Entries taken from a collection:
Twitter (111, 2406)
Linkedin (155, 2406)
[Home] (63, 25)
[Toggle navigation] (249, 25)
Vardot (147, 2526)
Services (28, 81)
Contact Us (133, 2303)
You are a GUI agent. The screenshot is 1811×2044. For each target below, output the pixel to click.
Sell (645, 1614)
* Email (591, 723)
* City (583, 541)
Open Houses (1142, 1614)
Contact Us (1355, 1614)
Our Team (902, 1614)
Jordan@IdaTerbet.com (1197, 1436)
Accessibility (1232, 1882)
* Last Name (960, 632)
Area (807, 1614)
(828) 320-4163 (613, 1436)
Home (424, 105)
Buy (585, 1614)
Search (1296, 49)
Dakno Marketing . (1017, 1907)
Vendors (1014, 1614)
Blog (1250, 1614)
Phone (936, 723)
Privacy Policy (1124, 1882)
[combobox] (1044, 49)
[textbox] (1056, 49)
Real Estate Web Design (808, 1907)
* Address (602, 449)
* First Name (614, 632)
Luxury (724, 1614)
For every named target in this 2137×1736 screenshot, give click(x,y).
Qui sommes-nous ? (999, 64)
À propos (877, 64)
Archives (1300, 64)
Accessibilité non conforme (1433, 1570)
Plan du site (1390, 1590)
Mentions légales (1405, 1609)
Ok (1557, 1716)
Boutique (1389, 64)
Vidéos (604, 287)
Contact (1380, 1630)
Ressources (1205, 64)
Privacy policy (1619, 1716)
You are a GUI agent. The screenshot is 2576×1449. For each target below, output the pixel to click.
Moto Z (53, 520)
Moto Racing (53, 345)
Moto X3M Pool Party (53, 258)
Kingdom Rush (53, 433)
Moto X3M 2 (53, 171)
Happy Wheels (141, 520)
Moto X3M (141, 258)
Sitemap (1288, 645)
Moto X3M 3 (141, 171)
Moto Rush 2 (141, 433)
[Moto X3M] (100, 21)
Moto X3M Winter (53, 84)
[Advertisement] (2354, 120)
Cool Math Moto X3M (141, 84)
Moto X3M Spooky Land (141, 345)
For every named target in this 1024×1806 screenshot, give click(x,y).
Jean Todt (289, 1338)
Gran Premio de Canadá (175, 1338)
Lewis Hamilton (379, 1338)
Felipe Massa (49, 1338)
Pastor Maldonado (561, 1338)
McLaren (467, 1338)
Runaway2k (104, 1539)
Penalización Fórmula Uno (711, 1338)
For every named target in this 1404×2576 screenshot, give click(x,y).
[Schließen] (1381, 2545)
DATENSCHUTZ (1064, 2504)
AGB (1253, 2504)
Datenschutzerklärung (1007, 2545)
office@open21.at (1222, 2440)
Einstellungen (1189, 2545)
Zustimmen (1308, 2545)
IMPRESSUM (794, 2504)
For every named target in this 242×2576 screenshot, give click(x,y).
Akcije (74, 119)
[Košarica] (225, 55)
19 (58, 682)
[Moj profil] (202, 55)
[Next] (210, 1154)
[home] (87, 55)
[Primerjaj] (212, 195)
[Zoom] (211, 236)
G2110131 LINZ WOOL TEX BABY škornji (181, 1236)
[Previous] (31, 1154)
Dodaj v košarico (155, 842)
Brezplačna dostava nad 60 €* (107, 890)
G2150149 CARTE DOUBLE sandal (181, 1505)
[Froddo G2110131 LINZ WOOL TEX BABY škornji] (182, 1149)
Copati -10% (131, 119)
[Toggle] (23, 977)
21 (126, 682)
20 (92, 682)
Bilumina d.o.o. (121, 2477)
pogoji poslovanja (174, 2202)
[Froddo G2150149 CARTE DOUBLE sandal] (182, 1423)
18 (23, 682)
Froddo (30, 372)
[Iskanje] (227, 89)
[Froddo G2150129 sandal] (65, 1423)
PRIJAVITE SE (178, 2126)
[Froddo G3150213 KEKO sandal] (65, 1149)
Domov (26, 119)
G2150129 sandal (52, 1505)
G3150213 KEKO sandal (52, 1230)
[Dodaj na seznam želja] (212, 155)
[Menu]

TASK BRIEF: Using the data above, reproduce exactly the lines between those holding "Archives (1300, 64)" and "Einstellungen (1189, 2545)", inclusive, and no others.

ANSWER SECTION:
Archives (1300, 64)
Accessibilité non conforme (1433, 1570)
Plan du site (1390, 1590)
Mentions légales (1405, 1609)
Ok (1557, 1716)
Boutique (1389, 64)
Vidéos (604, 287)
Contact (1380, 1630)
Ressources (1205, 64)
Privacy policy (1619, 1716)
You are a GUI agent. The screenshot is 2576×1449. For each target below, output the pixel to click.
Moto Z (53, 520)
Moto Racing (53, 345)
Moto X3M Pool Party (53, 258)
Kingdom Rush (53, 433)
Moto X3M 2 (53, 171)
Happy Wheels (141, 520)
Moto X3M (141, 258)
Sitemap (1288, 645)
Moto X3M 3 (141, 171)
Moto Rush 2 (141, 433)
[Moto X3M] (100, 21)
Moto X3M Winter (53, 84)
[Advertisement] (2354, 120)
Cool Math Moto X3M (141, 84)
Moto X3M Spooky Land (141, 345)
For every named target in this 1024×1806 screenshot, give click(x,y).
Jean Todt (289, 1338)
Gran Premio de Canadá (175, 1338)
Lewis Hamilton (379, 1338)
Felipe Massa (49, 1338)
Pastor Maldonado (561, 1338)
McLaren (467, 1338)
Runaway2k (104, 1539)
Penalización Fórmula Uno (711, 1338)
For every named target in this 1404×2576 screenshot, give click(x,y).
[Schließen] (1381, 2545)
DATENSCHUTZ (1064, 2504)
AGB (1253, 2504)
Datenschutzerklärung (1007, 2545)
office@open21.at (1222, 2440)
Einstellungen (1189, 2545)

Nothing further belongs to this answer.